La verdad que prefiero, una y mil veces, la sobriedad republicana al escarnio público. Y, acaso por haber estado tantas veces dando peleas en soledad contra poderosos que se creían invulnerables y portadores de una suerte de deidad, es que llegada esta instancia de bandidos esposados y escoltados por un batallón de hombres armados, casi innecesariamente, me produce vergüenza ajena y hasta malestar existencial que se monten espectáculos públicos que, por exagerados y ramplones, suenan a venganza o, en el mejor de los supuestos, a burlas pueriles, destempladas y oportunistas. No pasan del nivel de brulotes de paupérrima factura intelectual.
Por Rubén Pagliotto (*)
(especial para ANALISIS DIGITAL)
Sinceramente y de nuevo: ¡no me gusta! No lo veo (ni imagino) al juez Sergio Moro, a la cabeza de la operación Lava Jato de Brasil, ni a los integrantes de la mani pulite italiana protagonizando escenas grotescas, rayanas en lo vulgar y vengativo. Ellos no necesitaron ni necesitan demostrar nada. Ellos lo hicieron cuando aquellos que hoy pasan sus días en lúgubres presidios gozaban de las mieles del poder con proverbial altanería y veleidades propias de los que se sienten impunes.

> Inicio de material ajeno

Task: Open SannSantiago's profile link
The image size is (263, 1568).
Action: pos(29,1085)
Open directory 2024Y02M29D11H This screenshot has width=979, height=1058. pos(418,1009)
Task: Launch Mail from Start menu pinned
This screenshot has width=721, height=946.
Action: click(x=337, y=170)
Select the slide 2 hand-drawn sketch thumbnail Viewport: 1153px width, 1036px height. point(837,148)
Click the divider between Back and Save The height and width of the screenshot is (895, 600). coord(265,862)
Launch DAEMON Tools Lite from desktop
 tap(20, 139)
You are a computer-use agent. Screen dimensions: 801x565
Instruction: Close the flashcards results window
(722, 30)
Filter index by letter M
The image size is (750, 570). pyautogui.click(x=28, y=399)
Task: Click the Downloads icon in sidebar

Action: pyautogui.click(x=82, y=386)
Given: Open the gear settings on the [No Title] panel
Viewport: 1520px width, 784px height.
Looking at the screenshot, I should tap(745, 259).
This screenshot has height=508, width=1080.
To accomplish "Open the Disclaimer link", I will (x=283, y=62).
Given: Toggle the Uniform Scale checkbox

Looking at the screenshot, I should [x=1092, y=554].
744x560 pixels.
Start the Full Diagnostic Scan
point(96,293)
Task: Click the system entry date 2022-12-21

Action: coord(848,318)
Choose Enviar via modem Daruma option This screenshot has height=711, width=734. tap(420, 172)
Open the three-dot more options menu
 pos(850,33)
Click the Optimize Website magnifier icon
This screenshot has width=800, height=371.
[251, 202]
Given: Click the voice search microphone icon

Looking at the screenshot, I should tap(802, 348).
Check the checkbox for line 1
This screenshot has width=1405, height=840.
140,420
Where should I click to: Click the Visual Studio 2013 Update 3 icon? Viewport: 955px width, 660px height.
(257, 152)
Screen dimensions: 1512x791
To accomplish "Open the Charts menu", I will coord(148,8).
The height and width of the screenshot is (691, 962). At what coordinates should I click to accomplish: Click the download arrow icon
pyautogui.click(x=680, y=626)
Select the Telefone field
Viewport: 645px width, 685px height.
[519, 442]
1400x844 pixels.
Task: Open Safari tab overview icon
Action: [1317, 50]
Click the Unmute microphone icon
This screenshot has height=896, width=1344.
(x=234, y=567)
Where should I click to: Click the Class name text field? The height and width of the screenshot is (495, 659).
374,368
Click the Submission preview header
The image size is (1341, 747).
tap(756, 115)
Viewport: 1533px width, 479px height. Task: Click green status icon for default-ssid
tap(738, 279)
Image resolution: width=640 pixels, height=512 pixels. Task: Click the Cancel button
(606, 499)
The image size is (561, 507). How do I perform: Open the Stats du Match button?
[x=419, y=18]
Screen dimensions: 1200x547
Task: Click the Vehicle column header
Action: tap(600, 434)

¿Saben qué pasó en nuestro país y también en nuestra provincia? Que jueces y fiscales (siempre existen excepciones) tiempistas y mediocres se hicieron los distraídos y nunca se animaron con el poder. Entonces, de no hacer nada, ahora pasaron a hacer todo y, en esa suerte de totalidad arrasadora, de paso, se llevaron puesta, hiriéndola de muerte, a una de las conquistas más importantes del Estado constitucional de Derecho como es la de la libertad del imputado, como regla, durante el proceso.
La inacción es condenable. Pero la sobreactuación de los conversos es mucho peor. Y peligrosa. Sobre todo peligrosa porque el poder y nada en la vida es para siempre.
* Abogado denunciante en causas de corrupción desde 1996. Ex fiscal adjunto de la Fiscalía de Investigaciones Administrativas de Entre Ríos.